East London Gallery Visits, Saturday, 22nd February 2020

The first gallery – Victoria Miro

The first exhibition contained a range a highly commercial and very large scale photographs printed on dibond. The detail portrayed was truly and surrounded by a dusk of space. The use of chiaroscuro was absolutely impressive and drew references to the masters of the Renaissance. The show was accompanied by a 20 minute film projected on dual screens. The narrative was set in the context of futuristic space travel and science fiction concepts.

The second gallery – Parasol Unit

This exhibition displayed a range of drawings, illustrations and animations. The underpinning themes range from a dream like macabre to dealing with post dramatic stress disorder and the Eastern practice of meditation.

The third gallery – Beers.

This is a joint show between three artists covering a range of fascinating paintings, which question the artist’s identity. There are also intriguing sculptures made from screwed cardboard portraying the human form in great detail and sensitive etchings on paper.

The fourth gallery – Art Book Shop.

This little book shop sells a range of artists’ and limited edition books. It is very small but stylish and well stocked with original and value items.

 

The fifth gallery – Kate MacGarry

A solo exhibition by Rose Finn-Kelcey portraying her key pieces from the 70’s and 80’s.

Her works comment on different forms of social activism and staged performances.

The sixth gallery – Chisenhale

 

The gallery promotes cutting edge artists from the UK and international. They work very close with artists and offer four commissions per year.

Current exhibition is a 23 minutes film by Imran, a London and Bangladeshi artist. The piece is split into three chapters was shot quite close to the gallery and is supported with a personal narrative.

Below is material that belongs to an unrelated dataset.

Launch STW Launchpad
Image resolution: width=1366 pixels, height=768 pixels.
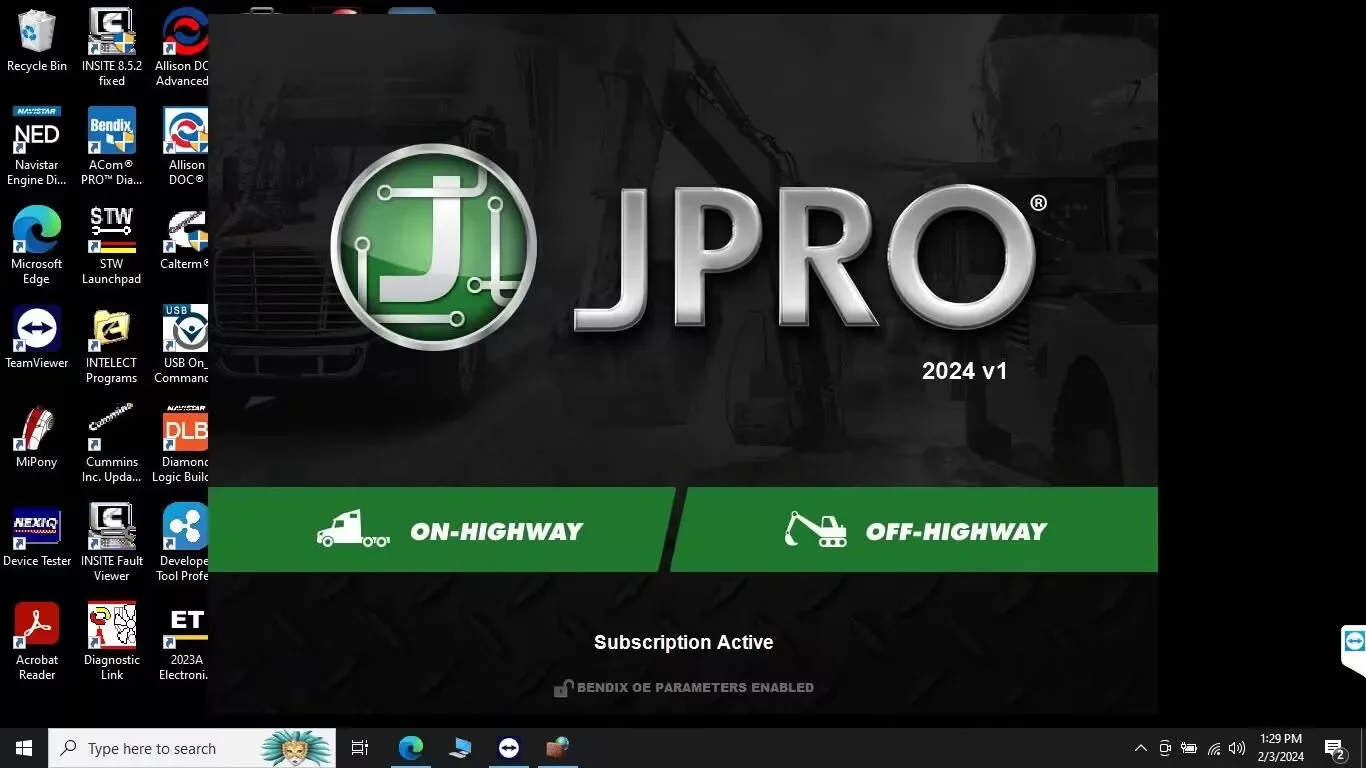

This a second projection, which I saw today. Both have used a dual screen approach. The idea is that both are projections are separate yet they work together and make a contribution to the holistic image. This allows for the use of mirroring and opens up totally new possibilities in terms of juxtapositioning of exciting angles and viewpoints, frequently contradicting the screens and switching one off.

 

The seventh and last gallery – AreByte exhibition was based on four, large-scale projections.

Each one was a recording from a different type of art auction. The first was based on prisoners bidding for their time, the second was filmed in a market for the poor, their fire one was recorded during an auction for the wealthy and the last for the upper classes. All projections were triggered by inserting a pound coin into a slot, which was than converted into a cryptocurrency.

The exhibition commented through contrast and compare activity, on uneven money and wealth distribution in the contemporary society.

The filming was focused on the backhand shoes of people in each group category.

Overall, an excellent and thought provoking visualisation of divisions in a capitalist and market driven world.